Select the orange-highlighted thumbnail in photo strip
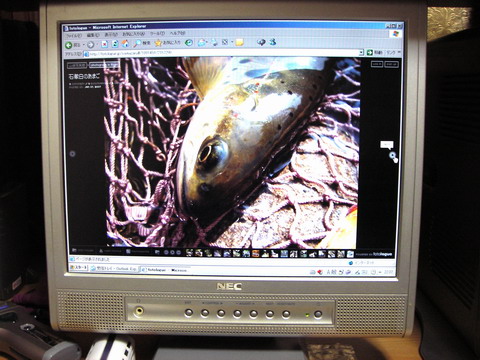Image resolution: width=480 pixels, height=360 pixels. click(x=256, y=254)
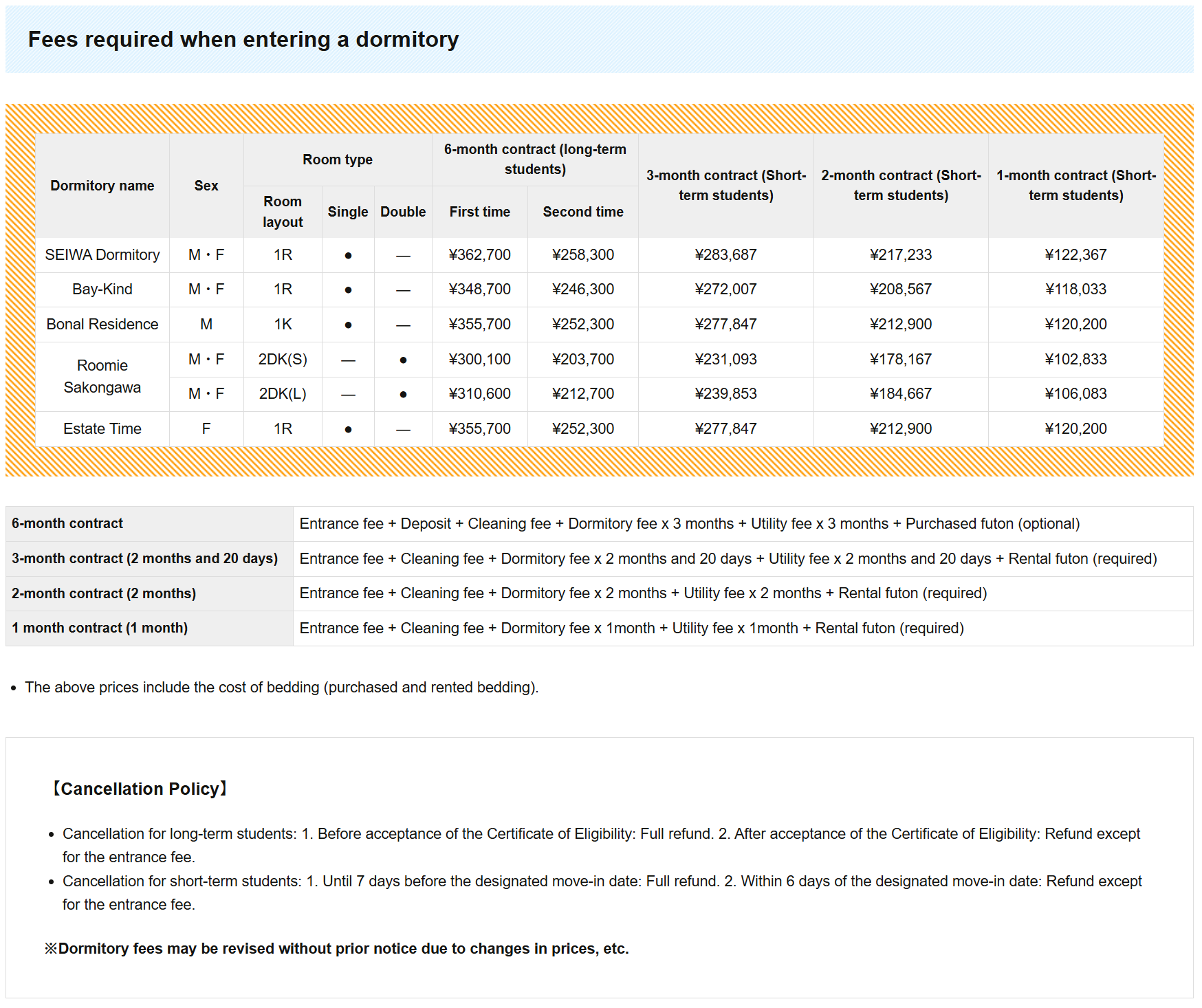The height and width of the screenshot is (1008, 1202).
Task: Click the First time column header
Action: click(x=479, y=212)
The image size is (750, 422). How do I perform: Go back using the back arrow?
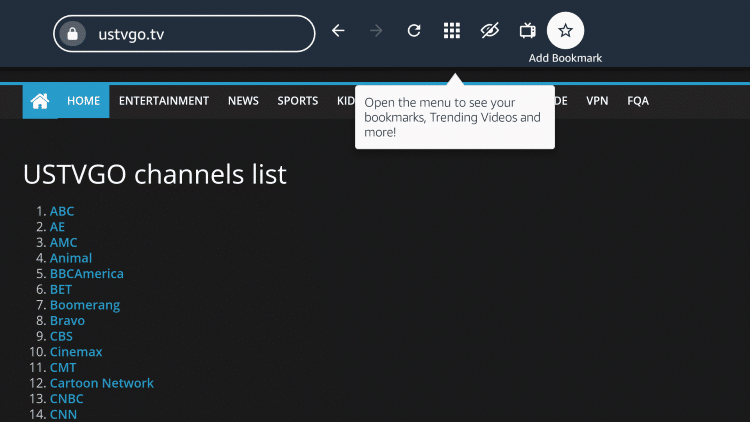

* * *

Transcribe the records above exactly, omitting every picture they contain.

Select the orange-highlighted thumbnail in photo strip
Image resolution: width=480 pixels, height=360 pixels. click(x=256, y=254)
The height and width of the screenshot is (1008, 1202).
Task: Click the First time column header
Action: click(x=479, y=212)
The image size is (750, 422). How do I perform: Go back using the back arrow?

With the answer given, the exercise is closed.